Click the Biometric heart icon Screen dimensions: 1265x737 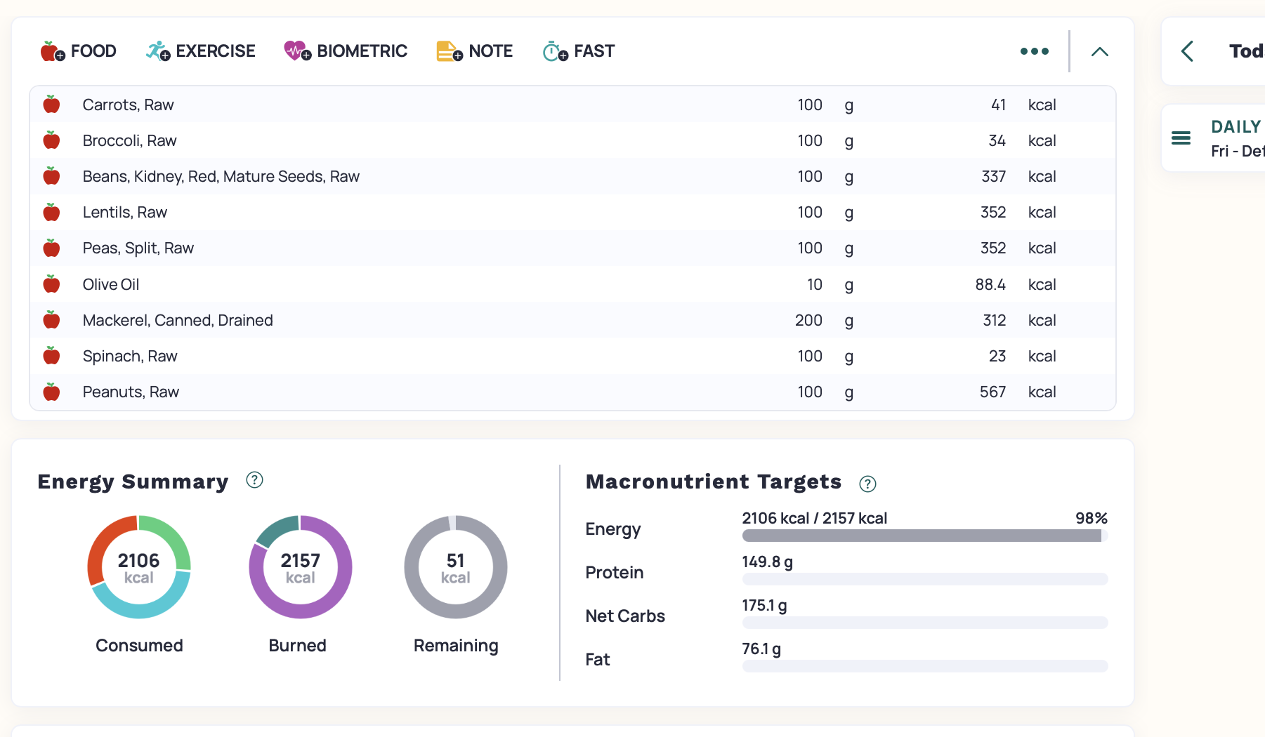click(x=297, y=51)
...
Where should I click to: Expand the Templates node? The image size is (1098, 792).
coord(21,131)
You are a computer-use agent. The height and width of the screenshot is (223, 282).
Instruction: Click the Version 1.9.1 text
--
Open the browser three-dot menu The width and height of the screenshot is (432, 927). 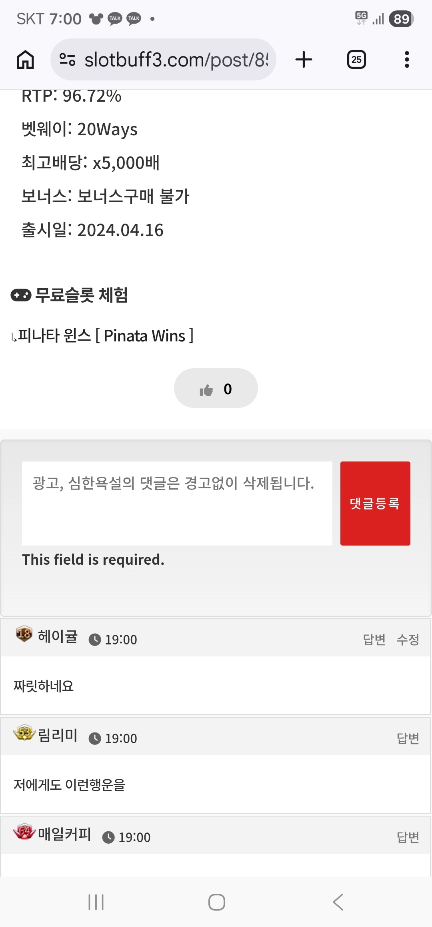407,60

* TASK PROMPT
Please transcribe exactly the lines above from the line that has "You are a computer-use" up to and including the line that has "Instruction: Click the Version 1.9.1 text"; no other line belongs in the answer.

* SOLUTION TO THE EXERCISE
You are a computer-use agent. The height and width of the screenshot is (223, 282).
Instruction: Click the Version 1.9.1 text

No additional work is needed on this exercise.